Reproduce the material below word for word, starting at the line that contains "Click the 'One n' overlay label" and ending at the line that contains "tap(2135, 292)", with both of those lines included.

DATASET EXTRACT |
# # # # #

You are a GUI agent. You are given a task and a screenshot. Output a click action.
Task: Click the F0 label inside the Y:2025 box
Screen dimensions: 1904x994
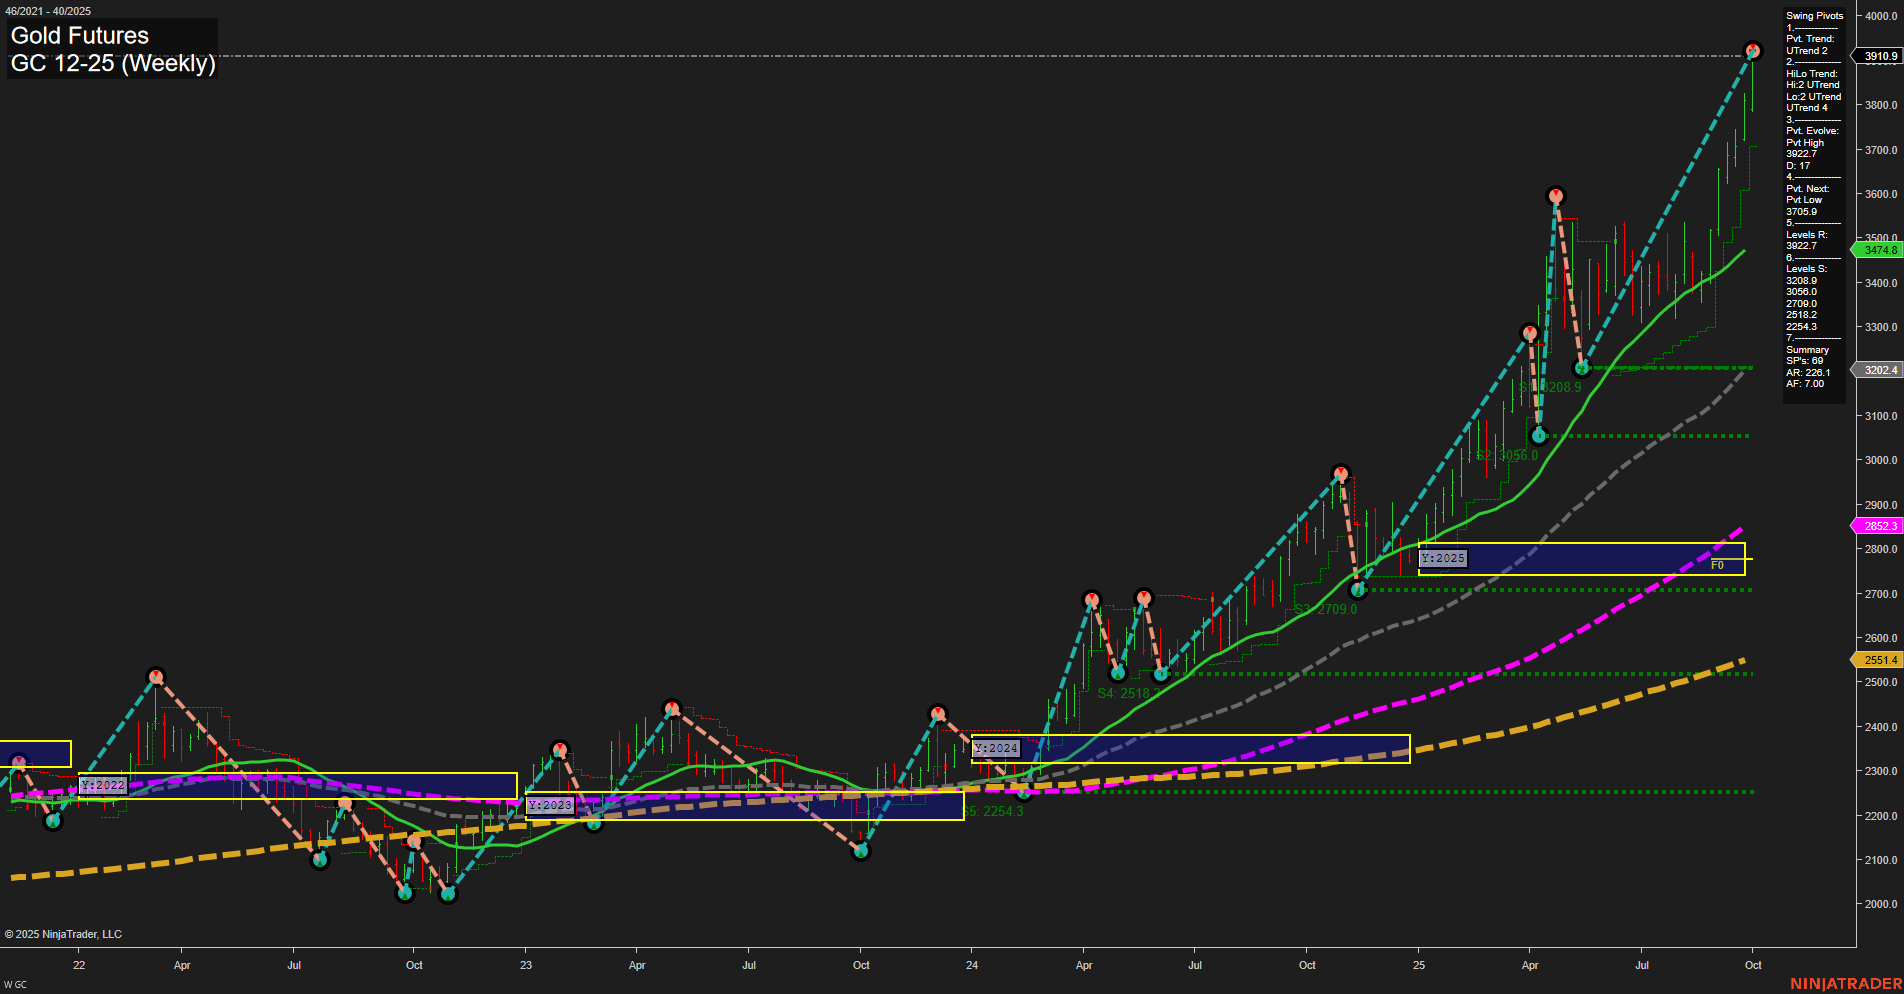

# # # # #

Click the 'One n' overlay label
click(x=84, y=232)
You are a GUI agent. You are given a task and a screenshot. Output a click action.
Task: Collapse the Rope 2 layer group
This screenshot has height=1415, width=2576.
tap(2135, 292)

# # # # #

COMPLETED TASK |
Click the 'One n' overlay label
click(x=84, y=232)
You are a GUI agent. You are given a task and a screenshot. Output a click action.
Task: Collapse the Rope 2 layer group
This screenshot has height=1415, width=2576.
tap(2135, 292)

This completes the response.